Think of it like this: once you’ve established the beta and sent the route, you can film it, analyze it, and train your muscles to replicate it automatically. That’s AI’s role.

AI can help you:

  • Automate the onboarding flow that’s proven to convert.
  • Predict which users are most likely to churn.
  • Generate the content variants that already fit your tone and audience.

But AI cannot replace the founder’s intuition, customer empathy, or the experimentation that births true product-market fit. It can only scale the moves you’ve already mastered.

Data Readiness = Solid Technique

All those failed AI projects we’re seeing across industries like finance, fashion, and tech share one painful truth: they tried to climb without sound technique. Their data wasn’t clean, complete, or contextualized.

Without good technique, no amount of strength helps. In climbing, you spend hours literally hanging from a wall. Have you ever tried to hang from a bar for even a minute? Try it. You'll be shocked at how fast you slip off or otherwise burn your arms and have to let go. In business, disorganized data means your AI can’t learn the right moves and is trying to hang on using brute force rather than proper technique.

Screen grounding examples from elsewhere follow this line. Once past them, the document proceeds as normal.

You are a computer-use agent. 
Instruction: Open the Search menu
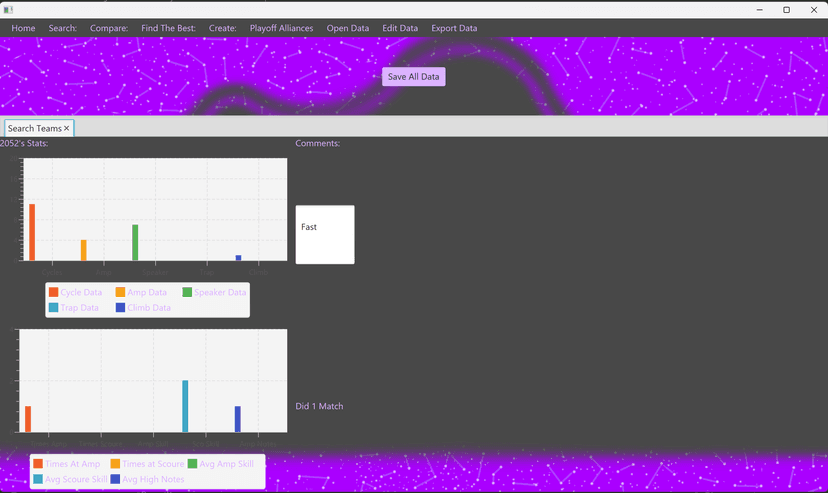[x=62, y=28]
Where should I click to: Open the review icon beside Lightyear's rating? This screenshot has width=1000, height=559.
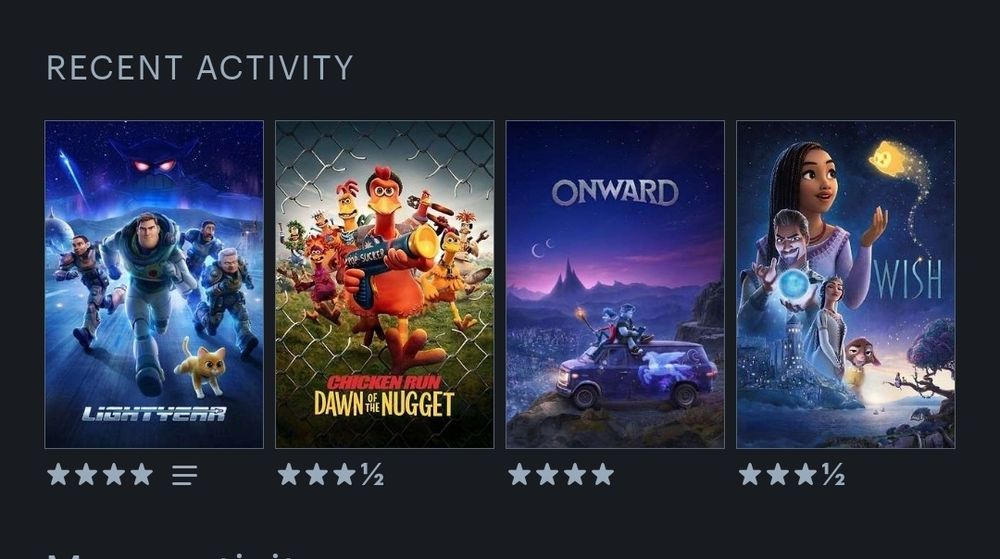pyautogui.click(x=184, y=475)
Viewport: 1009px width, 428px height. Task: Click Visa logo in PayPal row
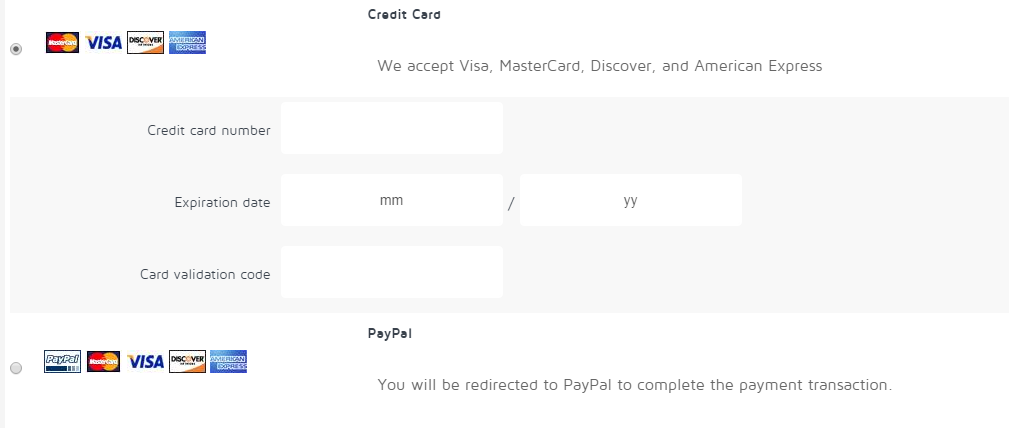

Before you throw AI at your go-to-market strategy, ask:

  • Have we documented the process we want AI to replicate?
  • Are our customer insights clear and accessible?
  • Do we know which motion creates actual lift versus noise?

If not, you’re just flagging blindly in the dark and your AI will seek the least path of resistance, which may not be a favorable outcome.

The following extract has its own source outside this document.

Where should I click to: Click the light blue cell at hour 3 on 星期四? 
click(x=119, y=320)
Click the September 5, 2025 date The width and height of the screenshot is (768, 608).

The Send Comes After the Sequence

The companies that are “sending it” right now, the ones with real AI traction, didn’t skip ahead. They climbed their way to repeatability first. They:

  1. Found their crux (the one metric or motion that really matters).
  2. Learned the sequence (the repeatable path to growth).
  3. Then layered AI to make those moves smoother, faster, and more scalable.

That’s the formula: human discovery first, AI efficiency second.

View from the top of Royal Flush - Frisco Co

Final Thought: The AI Beta Isn’t Yours Until You’ve Climbed It

Every founder and product team wants the send photo, the one on top of the mountain of success. But if you let AI start climbing for you before you’ve felt the rock yourself, you’ll never understand what makes your product stick. You'll build a solution that doesn't have a problem and wonder why customers can't understand your vision.

AI is the strongest partner you’ll ever have once you’ve earned your own calluses, but it can’t pull you through the crux of product-market fit. That’s the V12 problem every company has to climb the hard way. Start with the problem. Solve it. Iterate until customers have to have it. Finally, send it!